The performances are uneven, with a few players having experience on obscure, equally malnourished and overreaching indie film sets, and others outright amateurs. There are continuity errors, with shots not quite matching up — scenes with fog when shot from one angle, bright sun from another.
The “beast,” a Native spirit called Wendigo, is just another dude in a fur suit and antler head. And the gold — remember, there was a gold rush in the Black Hills during “Deadwood” days — is plainly spray painted rocks.
Tanajsia Slaughter plays a tormented Lakota woman named Dowanhowee who comes to Coyote Junction looking for a horse. She ends up killing a guy to get one. Guided by “The Great Spirit,” she has a date in the “Black Woods.”
Bates Wilder, who was in the even more misguidedly ambitious “The Great War,” an attempt at making a World War I movie is the pine forests of Wisconsin if memory serves, plays Dutch Wilder, a limping hardcase who leads a gang of five that fetches things that can’t be fetched and does other dirty deeds, for a price. It was one of his men who lost his life and then his horse, and he had all their cash in his saddle bags.
It doesn’t matter that the sinister schemer Pickerton (Kara Rainer) has sent her right hand man (Glenn Morshower) to lead the gang to a mining claim they’re to help steal, a “You know to kill people, I know how to find shiny things” deal. First things first.
Amusingly, neither the Native tracker (Casey Birdinground) nor Dutch’s field glasses can figure out they’re hunting a woman, even after they get close enough to wound her. She’s led them into the Black Woods, but even she is afraid of the creature that they might run into there — Wendigo.
“Twice as tall as a man,” tracker Two Feathers growls, “with the claws of a wolf, the teeth of a cougar and the strength of a bear.”
As we’ve already seen the film’s no-expense-spared depiction of disemboweling injuries, we can believe it.
I like Canfield’s efforts at giving us a West we can buy into. The town is very DIY and sloppily thrown together. None of this Hollywood’s Finest Craftsman construction. The streets may be grass — never seen that in a place where horseshoes and wagon wheels turn thruways into dust and mud — but the place feels lived-in, with high mileage hookers, two-fisted cowpokes and virulent racist drunks.
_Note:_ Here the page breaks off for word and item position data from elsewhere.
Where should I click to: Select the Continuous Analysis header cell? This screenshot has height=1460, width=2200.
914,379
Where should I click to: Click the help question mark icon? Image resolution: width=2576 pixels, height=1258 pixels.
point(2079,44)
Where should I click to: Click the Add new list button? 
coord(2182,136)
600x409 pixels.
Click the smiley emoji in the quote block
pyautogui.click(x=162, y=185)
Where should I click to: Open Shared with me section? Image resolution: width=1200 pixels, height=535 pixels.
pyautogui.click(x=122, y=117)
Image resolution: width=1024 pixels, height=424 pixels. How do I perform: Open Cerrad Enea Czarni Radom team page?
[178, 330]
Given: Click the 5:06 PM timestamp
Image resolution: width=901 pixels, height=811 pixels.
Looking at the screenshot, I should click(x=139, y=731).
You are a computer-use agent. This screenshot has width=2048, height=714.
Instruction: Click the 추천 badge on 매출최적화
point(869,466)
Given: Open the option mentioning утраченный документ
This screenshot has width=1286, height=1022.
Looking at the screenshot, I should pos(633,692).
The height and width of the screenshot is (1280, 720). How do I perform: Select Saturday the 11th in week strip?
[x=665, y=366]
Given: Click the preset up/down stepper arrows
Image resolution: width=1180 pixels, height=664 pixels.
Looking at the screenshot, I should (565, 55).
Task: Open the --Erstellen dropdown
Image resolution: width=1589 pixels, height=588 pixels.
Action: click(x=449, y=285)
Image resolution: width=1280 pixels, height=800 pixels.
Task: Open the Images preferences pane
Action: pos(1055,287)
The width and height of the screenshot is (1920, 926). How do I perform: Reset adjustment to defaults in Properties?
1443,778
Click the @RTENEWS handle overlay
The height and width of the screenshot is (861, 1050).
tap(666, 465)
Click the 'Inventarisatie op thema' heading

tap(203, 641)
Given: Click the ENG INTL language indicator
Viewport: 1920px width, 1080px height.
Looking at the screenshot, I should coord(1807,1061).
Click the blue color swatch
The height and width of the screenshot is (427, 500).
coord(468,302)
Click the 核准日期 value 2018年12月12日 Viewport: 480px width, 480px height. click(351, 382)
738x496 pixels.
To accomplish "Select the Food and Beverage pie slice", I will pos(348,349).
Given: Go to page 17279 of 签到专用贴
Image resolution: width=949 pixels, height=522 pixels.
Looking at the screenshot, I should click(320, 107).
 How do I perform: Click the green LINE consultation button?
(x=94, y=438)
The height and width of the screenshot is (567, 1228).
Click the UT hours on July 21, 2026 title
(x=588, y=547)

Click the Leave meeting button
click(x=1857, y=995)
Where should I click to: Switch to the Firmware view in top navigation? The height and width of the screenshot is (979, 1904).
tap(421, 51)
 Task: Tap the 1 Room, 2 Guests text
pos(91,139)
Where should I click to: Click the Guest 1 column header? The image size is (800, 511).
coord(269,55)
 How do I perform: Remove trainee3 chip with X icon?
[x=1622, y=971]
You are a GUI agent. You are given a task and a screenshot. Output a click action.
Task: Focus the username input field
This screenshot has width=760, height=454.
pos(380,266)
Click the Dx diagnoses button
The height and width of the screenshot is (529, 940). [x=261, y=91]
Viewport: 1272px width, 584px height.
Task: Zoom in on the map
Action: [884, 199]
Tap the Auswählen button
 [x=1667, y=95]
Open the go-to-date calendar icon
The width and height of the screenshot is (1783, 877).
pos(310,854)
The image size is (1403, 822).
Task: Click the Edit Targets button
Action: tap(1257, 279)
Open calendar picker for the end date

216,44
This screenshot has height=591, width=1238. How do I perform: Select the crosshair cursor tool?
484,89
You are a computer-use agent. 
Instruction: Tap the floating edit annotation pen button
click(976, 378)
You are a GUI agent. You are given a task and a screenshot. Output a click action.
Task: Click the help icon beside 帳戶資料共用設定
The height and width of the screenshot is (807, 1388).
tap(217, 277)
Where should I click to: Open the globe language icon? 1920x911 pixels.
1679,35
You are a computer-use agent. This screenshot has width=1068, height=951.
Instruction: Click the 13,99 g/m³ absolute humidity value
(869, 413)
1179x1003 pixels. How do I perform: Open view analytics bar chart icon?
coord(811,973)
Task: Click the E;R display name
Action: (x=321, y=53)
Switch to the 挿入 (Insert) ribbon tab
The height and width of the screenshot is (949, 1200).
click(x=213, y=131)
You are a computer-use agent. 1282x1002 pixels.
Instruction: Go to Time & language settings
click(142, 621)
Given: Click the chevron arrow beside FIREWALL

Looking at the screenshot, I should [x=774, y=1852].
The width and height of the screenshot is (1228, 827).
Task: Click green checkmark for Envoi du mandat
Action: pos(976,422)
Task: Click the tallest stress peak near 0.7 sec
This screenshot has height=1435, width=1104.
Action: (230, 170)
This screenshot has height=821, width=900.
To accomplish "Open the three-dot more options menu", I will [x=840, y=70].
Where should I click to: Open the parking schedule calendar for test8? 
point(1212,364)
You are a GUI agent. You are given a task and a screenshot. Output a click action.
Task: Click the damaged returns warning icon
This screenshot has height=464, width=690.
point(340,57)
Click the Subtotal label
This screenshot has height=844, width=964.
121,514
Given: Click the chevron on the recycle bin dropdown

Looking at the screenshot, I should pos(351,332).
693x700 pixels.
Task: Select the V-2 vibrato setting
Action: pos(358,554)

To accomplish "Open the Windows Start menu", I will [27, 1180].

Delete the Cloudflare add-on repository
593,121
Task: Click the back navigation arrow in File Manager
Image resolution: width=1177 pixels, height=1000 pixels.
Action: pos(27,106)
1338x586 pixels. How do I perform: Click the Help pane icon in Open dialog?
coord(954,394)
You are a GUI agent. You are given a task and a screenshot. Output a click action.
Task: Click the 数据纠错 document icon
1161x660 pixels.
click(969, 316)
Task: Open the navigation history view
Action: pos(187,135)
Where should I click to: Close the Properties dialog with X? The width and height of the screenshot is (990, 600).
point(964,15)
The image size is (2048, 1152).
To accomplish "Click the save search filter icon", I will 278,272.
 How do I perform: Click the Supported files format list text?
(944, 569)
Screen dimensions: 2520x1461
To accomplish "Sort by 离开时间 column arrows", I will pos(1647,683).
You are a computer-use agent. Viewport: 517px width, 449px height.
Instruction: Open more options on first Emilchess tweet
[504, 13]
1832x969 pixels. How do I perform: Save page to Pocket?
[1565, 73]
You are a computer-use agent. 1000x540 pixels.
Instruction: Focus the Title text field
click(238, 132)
“You goin’ soft on feather heads?”
But even in those stretches where the acting is passable and the locations pretty enough, the movie all this effort was inspired by is dawdling drivel, a pokey tale with dialogue that’s basically one long series of profane, blood oath threats and translated Lakota and a story that we’ve seen 1670 versions of already, virtually none of them any more memorable than this.
Rating: R for violence, gore and language.
Cast: Bates Wilder, Tanajsia Slaughter, Glenn Morshower, George Thomas Mansel, Casey Birdinground, Stelio Savante, Andrew Stecker and Kara Rainer
Credits: Scripted and directed by Chris Canfield. A Saban release.